### ФРАГМЕНТ ДЛЯ ЧТЕНИЯ
————————
Выстроена была схема «старость и смерть = религия = „бывшие“ люди = „бывшая“ Россия». Можно было бы дополнить схему следующим силлогизмом: «Смерть есть удел и атрибут „бывших“». (Не «бывшие» не умирают, если только их не убивают враги.) Вызывать сочувствие к ним в поле литературного произведения нельзя. Изображение чьей-либо смерти (именно изображение, а не сообщение о ней: «Такой-то был приговорен к высшей мере») традиционно может вызвать сочувствие. Ergo-смерть не изображаема. Последняя «Смерть Ивана Ильича» появилась в литературном процессе советского времени в 1928 году («Воображаемый собеседник» О. Савича).

«Будто условились считать смерть каждого человека его сугубо индивидуальным делом, не касающимся других. Литературные герои тех лет, убежденные атеисты в теории, на практике как бы руководствовались неосознанной верой в личное свое бессмертие. В новеллах Капиева простейшие основания человеческого бытия получали свои права <…>. С равным тщанием выписаны разные человеческие возрасты и почтительным вниманием окружено движение человека по ступеням его жизни»[811].

«Кавказский» материал оказался еще одной из ниш литературы второй половины 1930-х годов наряду с «охотничьим рассказом» и «детской» литературой. Местная специфика дала возможность Капиеву предложить своего старика в функции едва ли не единственного в прозе тех лет центрального героя повествования.

«Старое было приравнено к вымирающему, и процесс вымирания не должен был занимать ничьего внимания. <…> Молодость и старость перестали быть равно естественными биологическими явлениями, разными ступенями одной и той же человеческой жизни. Молодые явно не собирались стареть. Старость находилась под подозрением.<…> В конце 40-х — начале 50-х была заметна ориентация на героев возраста зрелости <…> Главные и любимые авторами персонажи тогдашних повестей и романов были обычно люди тридцати пяти — сорока лет. Они были заняты налаживанием послевоенного производства и о смерти не размышляли.

Помирать нам рановато — Есть у нас еще дома дела!

Эти песенные строки стали лейтмотивом того общественного настроения, которое особенно настойчиво фиксировалось литературой и кино. Те, кто вернулся живым, казалось, приговорены были отныне к вечной жизни»[812].

«Потом литература резко омолодилась, что тоже у всех на памяти. И очень скоро после этого в ней начали появляться герои резко постаревшие — деревенские старики и старухи, — сначала где-то с краю, а потом и в центре рассказов и повестей. Они были изображены теперь с тем вниманием, которое им долго не выпадало; с ними связывались важные для авторов этически-социальные и философские категории. Едва ли не первым подошел к этим новым героям Юрий Казаков <…> Еще в 1957 году в одном рассказе Казакова появилась девяностолетняя старуха Марфа — едва ли не первой среди многочисленных ровесниц, последовавших за ней через несколько лет»[813].

Теперь этого рода комментарии могут быть продолжены.

В начале 1930-х формируется представление о поколении постаревших участников Гражданской войны, подновляется представление об их сложившихся десятилетие с лишним назад ценностях — в преддверии и предощущении их мучительного конца.
————————
### ИСХОДНЫЕ ДАННЫЕ
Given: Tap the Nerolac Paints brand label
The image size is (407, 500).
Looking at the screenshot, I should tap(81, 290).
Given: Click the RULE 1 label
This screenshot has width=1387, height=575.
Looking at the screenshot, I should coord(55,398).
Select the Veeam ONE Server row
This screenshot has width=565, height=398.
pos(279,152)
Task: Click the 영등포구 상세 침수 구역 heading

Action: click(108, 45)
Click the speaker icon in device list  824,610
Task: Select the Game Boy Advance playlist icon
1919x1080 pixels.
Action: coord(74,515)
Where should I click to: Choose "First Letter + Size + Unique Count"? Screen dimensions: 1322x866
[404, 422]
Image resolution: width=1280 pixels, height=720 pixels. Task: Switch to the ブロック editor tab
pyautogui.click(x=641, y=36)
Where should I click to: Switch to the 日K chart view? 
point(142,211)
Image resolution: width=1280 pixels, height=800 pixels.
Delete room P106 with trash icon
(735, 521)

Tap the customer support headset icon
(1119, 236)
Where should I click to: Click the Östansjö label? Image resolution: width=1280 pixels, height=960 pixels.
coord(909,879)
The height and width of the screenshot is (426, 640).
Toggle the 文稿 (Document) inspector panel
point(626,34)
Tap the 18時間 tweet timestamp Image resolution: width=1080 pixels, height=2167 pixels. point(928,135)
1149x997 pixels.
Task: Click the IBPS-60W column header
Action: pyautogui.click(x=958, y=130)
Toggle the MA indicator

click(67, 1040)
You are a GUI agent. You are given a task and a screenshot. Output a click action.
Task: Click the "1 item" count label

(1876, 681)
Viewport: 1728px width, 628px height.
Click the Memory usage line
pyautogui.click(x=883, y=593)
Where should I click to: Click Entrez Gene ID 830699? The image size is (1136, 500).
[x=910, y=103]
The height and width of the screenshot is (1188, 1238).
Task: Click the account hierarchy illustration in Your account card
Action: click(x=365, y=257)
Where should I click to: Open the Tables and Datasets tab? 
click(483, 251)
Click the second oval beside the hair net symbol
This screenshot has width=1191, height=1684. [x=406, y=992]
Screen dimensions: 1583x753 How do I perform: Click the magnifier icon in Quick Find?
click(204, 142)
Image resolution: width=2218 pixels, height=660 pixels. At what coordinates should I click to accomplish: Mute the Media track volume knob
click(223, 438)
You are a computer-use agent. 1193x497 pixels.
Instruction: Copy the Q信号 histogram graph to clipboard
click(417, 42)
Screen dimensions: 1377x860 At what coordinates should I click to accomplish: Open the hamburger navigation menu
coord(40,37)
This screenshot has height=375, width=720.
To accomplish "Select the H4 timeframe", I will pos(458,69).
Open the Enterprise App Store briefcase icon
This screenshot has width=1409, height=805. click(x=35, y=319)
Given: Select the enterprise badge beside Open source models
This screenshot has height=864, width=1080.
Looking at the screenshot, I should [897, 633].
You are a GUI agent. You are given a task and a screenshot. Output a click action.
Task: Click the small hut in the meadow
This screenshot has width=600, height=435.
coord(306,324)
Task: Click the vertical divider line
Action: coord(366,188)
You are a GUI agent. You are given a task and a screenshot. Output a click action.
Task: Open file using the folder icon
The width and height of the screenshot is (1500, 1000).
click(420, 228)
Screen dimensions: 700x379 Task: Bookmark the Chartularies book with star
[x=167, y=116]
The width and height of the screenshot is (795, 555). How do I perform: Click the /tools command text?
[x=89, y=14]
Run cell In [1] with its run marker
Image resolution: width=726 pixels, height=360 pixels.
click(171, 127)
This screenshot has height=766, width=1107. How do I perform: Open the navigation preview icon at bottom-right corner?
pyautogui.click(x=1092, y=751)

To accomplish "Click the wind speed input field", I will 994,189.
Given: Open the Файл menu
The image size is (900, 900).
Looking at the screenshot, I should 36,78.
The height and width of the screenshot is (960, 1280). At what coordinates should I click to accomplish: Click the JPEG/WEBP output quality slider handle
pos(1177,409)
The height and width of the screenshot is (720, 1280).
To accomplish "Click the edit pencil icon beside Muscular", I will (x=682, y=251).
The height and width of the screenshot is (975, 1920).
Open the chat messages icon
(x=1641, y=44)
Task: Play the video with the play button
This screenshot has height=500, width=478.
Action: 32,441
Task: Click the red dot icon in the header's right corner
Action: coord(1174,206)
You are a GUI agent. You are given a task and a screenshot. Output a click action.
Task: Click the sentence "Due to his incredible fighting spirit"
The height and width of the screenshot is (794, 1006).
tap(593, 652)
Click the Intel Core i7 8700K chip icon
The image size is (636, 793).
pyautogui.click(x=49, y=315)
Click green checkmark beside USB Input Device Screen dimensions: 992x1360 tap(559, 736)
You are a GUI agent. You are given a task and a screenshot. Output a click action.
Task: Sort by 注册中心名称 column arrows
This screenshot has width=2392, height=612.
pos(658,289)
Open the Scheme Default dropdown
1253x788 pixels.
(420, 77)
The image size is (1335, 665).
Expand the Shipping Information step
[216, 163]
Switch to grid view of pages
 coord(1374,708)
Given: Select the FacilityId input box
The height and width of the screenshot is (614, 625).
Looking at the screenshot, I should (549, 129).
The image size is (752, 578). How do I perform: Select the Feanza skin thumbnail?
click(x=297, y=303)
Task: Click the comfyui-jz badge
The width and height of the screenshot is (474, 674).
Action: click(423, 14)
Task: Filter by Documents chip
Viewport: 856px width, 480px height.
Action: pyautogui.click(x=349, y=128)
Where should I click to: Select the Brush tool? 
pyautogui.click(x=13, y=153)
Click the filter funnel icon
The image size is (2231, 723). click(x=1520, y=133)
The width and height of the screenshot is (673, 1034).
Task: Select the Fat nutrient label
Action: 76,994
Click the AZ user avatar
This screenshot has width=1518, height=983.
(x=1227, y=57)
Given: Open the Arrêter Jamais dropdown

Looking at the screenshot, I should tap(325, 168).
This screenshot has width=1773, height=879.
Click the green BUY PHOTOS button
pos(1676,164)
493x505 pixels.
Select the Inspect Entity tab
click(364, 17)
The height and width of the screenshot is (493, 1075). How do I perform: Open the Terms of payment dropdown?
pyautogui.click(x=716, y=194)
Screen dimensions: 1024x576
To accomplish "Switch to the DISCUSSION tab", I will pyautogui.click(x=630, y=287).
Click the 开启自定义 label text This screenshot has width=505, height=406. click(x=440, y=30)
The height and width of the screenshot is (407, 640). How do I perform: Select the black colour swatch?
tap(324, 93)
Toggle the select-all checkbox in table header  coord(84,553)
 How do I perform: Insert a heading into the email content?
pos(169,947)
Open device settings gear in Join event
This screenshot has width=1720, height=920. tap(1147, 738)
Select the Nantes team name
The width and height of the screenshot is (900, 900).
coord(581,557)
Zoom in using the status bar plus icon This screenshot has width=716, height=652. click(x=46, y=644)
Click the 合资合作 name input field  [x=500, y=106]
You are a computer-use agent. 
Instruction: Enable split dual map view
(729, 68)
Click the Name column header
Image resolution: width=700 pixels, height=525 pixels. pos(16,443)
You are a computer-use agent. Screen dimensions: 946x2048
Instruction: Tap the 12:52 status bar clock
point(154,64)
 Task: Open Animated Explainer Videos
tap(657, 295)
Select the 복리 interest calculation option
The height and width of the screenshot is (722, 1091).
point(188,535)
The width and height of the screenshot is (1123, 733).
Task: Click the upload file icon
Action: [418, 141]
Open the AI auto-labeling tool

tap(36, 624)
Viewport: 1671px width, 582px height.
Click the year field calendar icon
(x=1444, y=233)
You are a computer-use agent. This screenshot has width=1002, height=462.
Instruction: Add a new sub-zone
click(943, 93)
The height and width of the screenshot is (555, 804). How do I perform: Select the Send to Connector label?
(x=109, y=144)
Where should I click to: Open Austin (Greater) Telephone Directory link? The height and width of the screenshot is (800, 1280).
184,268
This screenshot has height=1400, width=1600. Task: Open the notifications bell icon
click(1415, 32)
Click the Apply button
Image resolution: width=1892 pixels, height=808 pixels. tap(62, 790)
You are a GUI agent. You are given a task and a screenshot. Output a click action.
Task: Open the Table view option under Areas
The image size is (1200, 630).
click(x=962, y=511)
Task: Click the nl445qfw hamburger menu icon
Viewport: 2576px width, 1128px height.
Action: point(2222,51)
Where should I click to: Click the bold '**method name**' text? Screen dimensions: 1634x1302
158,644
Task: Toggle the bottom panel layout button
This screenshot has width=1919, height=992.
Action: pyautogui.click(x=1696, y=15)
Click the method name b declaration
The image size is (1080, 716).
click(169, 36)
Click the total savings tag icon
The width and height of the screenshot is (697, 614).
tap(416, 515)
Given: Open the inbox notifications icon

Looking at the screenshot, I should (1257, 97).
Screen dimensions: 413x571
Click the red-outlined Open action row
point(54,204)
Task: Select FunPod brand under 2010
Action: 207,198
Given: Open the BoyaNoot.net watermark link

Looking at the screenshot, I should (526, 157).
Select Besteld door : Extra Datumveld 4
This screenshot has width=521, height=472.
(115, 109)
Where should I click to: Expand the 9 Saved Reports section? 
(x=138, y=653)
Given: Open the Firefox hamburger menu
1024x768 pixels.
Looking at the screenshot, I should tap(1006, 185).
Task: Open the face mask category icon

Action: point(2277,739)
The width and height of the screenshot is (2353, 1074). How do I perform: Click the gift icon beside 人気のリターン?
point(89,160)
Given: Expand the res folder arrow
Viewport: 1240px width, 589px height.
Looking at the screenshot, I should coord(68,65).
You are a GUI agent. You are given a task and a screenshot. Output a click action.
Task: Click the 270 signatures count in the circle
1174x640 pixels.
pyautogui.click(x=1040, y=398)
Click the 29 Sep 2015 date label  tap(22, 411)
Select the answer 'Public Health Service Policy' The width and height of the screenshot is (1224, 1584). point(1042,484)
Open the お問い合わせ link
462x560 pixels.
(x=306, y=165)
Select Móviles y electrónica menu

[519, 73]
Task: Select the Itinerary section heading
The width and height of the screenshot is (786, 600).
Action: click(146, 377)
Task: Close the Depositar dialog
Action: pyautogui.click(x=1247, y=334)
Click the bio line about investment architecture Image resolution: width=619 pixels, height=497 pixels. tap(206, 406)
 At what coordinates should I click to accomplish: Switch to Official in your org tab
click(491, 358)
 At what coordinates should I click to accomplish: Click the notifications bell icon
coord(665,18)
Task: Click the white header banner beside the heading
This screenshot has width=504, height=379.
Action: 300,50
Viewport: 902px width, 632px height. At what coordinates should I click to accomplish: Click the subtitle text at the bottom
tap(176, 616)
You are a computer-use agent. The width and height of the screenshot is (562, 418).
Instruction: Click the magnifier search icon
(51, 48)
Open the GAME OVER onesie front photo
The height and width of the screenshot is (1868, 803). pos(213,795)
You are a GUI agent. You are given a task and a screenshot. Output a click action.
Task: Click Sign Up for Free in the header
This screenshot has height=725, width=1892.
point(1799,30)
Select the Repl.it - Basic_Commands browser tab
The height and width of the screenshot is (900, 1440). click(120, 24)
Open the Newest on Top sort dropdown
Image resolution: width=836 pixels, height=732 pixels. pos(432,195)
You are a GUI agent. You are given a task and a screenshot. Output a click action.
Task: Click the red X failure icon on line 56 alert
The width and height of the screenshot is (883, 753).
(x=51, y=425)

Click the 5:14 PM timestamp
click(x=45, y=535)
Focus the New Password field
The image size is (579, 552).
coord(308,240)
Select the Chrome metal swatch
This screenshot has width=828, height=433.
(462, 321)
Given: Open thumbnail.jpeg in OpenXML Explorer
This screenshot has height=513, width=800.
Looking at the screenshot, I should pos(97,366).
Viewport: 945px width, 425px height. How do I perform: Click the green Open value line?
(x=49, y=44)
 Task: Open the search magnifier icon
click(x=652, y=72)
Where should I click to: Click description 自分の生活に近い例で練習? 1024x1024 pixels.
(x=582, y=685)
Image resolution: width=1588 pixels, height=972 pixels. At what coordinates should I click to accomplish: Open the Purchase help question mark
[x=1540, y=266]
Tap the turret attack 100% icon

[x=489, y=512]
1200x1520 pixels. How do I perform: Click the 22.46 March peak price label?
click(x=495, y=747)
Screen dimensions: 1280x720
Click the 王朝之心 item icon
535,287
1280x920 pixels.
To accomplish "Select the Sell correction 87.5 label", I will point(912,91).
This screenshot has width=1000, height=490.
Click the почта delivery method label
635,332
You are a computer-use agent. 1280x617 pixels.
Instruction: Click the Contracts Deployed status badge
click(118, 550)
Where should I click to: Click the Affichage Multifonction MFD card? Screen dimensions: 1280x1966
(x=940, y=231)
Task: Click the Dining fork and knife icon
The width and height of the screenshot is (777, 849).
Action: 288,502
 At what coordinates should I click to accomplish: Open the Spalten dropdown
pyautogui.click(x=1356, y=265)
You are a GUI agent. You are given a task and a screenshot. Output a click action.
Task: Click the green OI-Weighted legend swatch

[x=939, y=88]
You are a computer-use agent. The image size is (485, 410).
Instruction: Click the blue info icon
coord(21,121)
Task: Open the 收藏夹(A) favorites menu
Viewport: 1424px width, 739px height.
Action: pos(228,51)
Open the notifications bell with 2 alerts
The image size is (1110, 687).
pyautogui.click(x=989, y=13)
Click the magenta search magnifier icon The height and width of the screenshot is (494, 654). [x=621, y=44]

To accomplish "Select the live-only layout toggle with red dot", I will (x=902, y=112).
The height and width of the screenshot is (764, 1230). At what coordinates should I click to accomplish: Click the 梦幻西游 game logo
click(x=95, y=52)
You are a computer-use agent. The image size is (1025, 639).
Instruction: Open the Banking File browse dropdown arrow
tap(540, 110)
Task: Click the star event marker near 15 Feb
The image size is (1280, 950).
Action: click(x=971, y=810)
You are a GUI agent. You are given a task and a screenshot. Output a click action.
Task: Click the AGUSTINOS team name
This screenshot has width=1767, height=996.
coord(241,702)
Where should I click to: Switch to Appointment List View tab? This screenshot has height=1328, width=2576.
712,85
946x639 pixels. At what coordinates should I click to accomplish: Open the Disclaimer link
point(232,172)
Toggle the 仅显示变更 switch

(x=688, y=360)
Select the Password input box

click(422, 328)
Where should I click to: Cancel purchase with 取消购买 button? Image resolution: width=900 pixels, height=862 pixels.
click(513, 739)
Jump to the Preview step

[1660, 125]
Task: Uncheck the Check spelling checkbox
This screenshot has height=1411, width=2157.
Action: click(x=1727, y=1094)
————————
### ЧТО СДЕЛАТЬ
Выпишите дословно часть фрагмента о старости и смерти в советской литературе: от слов «В начале 1930-х» до слов «их мучительного конца.» включительно.

### РЕШЕНИЕ
В начале 1930-х формируется представление о поколении постаревших участников Гражданской войны, подновляется представление об их сложившихся десятилетие с лишним назад ценностях — в преддверии и предощущении их мучительного конца.